Kelly was one of the few people who got close to John Lennon’s aunt and guardian, (and the subject of the recent film Nowhere Boy) Mimi because, she says, she understood her.
“Mimi was like my father, she was old school and strict. John needed controlling. He was rebellious and she was a widow who was trying to do her best to bring him up right. She was a lovely person but didn’t suffer fools gladly,” recalls Kelly.
“You wouldn’t get around Mimi. She wasn’t warm in that way. He was always looking for something wasn’t he? Having no mother affects people.
“Paul’s mother died when he was 14. My mother died when I was 18 months and I was shipped around backwards and forwards between Ireland and England. It affects your character. It made me more independent. I could understand John because you develop a shell around you to protect yourself.”
When the cast of Rain traveled to Liverpool to visit Lennon’s old house they were thrilled when Kelly pulled some strings to give them a private tour. But what she didn’t tell them was that she hadn’t been in Lennon’s house, a place she knew intimately, since 1965.
“It was quite an experience for me, walking into John’s house after so long. I just stood in one of the rooms and it all flowed back – John and Mimi, it was good and bad.
“It was my own life. I just had to take breaths and tell myself to get over it. It happened a long time ago.”

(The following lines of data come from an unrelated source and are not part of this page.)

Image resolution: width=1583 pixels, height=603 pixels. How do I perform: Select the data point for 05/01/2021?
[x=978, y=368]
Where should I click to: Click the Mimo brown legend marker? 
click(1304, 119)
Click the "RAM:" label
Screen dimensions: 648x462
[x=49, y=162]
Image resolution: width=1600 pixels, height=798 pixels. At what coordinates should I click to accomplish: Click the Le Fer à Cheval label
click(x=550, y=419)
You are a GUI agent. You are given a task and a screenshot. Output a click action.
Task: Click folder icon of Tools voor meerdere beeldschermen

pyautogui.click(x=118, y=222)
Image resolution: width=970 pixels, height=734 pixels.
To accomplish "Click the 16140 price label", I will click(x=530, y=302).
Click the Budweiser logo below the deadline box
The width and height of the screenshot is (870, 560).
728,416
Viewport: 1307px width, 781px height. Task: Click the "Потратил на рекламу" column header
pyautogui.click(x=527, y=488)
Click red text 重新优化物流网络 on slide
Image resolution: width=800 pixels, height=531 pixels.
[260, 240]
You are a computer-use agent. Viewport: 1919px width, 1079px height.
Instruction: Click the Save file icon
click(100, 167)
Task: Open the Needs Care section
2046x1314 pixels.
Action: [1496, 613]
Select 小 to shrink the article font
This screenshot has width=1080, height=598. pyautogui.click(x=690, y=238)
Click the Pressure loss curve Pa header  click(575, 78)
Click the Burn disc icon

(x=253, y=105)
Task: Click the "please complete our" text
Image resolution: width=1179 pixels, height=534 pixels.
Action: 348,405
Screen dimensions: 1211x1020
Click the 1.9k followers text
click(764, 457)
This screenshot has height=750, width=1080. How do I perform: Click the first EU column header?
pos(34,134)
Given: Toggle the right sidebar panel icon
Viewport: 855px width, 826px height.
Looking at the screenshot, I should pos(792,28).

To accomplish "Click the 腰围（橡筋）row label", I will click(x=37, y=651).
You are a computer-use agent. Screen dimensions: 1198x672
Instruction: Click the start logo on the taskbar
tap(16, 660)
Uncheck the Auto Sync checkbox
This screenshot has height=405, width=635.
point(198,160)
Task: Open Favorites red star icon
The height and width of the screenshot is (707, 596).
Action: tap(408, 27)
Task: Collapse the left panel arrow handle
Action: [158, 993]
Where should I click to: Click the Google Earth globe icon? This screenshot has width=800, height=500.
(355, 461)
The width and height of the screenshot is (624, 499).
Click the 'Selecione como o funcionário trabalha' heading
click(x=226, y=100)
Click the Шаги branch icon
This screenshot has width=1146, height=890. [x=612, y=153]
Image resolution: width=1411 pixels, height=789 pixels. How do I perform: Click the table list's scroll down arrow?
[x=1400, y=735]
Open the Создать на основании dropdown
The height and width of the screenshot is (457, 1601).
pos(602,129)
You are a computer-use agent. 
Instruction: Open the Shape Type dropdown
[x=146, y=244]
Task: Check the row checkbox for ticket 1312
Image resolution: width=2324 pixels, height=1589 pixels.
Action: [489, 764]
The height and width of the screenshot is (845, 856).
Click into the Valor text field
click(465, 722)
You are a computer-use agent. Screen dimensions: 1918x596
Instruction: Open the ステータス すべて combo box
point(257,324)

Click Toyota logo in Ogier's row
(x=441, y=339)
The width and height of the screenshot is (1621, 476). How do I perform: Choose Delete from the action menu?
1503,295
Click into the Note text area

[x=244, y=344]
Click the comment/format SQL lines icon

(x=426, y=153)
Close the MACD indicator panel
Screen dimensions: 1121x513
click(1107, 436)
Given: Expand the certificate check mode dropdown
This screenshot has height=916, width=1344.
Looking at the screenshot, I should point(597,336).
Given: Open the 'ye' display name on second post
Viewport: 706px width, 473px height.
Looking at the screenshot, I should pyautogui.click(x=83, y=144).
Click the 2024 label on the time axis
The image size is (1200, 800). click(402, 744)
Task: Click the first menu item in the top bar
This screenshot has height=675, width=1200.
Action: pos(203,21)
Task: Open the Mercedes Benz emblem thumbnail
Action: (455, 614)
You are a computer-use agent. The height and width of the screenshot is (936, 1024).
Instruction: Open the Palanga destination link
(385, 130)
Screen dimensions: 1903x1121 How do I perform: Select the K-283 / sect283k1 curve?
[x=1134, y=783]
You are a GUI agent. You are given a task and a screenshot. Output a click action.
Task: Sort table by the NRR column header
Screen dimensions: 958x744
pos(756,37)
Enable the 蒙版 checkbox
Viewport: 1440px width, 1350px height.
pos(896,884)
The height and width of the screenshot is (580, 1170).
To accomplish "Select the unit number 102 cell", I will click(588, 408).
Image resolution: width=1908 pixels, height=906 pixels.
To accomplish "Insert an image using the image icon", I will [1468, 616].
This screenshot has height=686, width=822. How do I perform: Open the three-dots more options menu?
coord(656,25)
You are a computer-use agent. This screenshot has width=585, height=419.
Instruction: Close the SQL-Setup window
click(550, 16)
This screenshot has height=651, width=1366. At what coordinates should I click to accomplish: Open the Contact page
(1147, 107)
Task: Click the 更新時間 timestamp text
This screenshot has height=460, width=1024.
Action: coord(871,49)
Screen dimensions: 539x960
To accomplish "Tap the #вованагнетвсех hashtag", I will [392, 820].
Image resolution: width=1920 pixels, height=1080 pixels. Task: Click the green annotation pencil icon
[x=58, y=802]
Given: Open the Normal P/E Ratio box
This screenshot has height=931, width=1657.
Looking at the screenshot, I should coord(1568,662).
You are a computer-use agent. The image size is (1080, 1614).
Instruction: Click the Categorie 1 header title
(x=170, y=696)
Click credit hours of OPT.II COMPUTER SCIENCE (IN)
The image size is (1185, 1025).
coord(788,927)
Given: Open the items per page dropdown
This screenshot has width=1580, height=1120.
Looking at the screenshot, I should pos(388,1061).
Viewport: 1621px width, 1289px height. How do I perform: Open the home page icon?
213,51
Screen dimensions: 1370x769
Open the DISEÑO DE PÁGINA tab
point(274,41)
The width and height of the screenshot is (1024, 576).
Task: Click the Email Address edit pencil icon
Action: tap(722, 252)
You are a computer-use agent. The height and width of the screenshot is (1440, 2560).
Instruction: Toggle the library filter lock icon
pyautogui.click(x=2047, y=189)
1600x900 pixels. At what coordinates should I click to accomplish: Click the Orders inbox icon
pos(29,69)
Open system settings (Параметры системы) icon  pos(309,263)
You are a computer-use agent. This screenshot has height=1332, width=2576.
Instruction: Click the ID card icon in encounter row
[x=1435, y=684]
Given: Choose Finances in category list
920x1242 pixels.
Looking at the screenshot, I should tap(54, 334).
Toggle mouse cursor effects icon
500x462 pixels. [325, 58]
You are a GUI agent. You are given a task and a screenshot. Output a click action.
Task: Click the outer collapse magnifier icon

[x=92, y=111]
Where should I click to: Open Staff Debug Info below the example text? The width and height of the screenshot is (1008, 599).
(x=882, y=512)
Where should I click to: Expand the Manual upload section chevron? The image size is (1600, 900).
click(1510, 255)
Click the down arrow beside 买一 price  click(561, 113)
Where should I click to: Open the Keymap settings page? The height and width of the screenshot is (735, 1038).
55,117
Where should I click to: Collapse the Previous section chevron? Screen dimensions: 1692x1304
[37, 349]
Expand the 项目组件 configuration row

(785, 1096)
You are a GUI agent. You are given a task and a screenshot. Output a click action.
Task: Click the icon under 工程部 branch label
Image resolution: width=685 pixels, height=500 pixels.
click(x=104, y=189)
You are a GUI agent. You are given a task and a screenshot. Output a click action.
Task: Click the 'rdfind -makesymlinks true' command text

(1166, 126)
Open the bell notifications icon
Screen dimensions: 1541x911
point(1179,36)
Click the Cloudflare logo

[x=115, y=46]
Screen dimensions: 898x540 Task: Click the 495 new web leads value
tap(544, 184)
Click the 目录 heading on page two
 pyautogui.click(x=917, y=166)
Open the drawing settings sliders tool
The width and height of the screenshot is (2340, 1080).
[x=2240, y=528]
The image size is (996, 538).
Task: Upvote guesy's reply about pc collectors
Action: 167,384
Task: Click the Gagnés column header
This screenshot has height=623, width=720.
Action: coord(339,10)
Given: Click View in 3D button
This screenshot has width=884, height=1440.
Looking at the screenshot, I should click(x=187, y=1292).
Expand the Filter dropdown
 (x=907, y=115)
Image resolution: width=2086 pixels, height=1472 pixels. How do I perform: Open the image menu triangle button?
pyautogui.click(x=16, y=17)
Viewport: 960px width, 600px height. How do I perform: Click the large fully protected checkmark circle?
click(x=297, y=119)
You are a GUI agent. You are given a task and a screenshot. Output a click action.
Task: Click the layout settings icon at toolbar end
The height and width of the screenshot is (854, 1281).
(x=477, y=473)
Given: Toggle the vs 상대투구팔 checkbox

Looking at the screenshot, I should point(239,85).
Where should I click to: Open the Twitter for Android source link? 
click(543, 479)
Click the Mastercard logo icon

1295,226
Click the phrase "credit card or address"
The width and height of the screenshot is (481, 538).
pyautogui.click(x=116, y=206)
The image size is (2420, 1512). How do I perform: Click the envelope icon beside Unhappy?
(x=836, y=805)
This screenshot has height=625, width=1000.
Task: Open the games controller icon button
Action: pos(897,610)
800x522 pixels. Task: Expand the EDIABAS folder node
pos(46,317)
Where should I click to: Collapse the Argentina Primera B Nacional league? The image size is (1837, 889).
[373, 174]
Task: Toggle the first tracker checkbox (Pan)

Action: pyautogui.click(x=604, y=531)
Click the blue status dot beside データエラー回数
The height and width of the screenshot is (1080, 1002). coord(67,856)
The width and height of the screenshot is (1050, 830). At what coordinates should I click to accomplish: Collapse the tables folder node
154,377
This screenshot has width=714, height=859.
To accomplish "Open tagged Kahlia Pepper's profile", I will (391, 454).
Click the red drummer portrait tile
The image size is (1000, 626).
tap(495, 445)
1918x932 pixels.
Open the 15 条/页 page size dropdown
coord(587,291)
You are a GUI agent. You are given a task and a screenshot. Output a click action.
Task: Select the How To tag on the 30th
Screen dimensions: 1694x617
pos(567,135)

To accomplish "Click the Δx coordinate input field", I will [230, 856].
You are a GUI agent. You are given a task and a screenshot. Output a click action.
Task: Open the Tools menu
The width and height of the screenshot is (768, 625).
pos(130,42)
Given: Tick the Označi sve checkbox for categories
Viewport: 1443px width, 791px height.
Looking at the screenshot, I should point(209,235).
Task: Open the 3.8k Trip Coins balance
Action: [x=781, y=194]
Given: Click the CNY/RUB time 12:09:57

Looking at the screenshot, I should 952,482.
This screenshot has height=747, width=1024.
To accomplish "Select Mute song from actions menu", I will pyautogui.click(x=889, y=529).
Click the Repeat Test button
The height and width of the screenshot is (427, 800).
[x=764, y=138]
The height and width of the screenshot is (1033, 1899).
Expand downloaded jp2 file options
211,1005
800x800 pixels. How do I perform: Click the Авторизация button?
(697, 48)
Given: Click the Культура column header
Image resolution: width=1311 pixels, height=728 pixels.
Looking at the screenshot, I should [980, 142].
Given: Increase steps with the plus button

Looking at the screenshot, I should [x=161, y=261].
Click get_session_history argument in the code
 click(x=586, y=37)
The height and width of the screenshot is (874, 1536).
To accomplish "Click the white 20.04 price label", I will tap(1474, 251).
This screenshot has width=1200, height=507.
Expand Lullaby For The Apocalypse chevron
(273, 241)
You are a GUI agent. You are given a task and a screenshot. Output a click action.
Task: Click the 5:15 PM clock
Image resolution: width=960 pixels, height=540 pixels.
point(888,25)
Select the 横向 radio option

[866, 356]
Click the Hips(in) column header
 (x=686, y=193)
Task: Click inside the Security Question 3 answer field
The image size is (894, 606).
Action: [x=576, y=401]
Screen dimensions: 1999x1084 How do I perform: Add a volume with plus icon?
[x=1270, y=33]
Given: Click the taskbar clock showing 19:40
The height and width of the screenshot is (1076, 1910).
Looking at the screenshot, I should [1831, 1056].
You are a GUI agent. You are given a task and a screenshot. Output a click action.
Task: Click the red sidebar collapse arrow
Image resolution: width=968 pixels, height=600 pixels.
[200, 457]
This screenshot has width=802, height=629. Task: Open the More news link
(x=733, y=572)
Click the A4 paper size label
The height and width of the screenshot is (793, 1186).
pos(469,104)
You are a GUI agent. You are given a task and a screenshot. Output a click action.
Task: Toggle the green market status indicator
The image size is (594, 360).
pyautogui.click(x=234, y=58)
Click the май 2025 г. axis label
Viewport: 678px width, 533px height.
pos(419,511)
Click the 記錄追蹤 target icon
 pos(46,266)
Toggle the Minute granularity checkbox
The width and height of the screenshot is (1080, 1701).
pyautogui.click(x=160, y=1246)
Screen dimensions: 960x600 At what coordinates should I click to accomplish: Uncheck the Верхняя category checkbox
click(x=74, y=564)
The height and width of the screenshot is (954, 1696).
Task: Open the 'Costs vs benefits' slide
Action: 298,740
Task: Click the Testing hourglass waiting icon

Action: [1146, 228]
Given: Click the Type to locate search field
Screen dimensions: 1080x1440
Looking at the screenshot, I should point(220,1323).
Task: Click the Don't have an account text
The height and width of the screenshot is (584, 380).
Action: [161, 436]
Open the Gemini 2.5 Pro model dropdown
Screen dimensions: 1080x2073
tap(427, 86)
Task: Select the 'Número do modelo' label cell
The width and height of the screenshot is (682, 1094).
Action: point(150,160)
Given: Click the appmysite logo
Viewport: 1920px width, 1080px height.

And how do you follow 10 years with The Beatles once it ends? For Kelly the choice was to keep her mouth shut and have a private life. For decades she didn’t mention another word about it.
Then one day she was asked to share some of her memories on BBC 4.
“After the show broadcast I get an email on my screen from a young trainee solicitor at my office. He wrote, ‘I can’t believe what you did in your youth.’ I wrote back, ‘And what do you think I did?’
“He replied, ‘I nearly crashed my bloody car when I realized it was you who was talking. That’s got to be our Frieda in the office.
You’re talking about going to John Lennon’s house! What the hell is Richard’s secretary doing on Radio 4?’”
Kelly had worked at the solicitor’s office for 17 years before almost any of them had a clue about her past.
“I was extremely lucky, I was in the right place at the right time, I lived where they lived and I happened to know them. And I actually got paid for it.
“I am so glad I was a teenager in the 1960s because we had a ball! The world opened for us. I just loved that era.”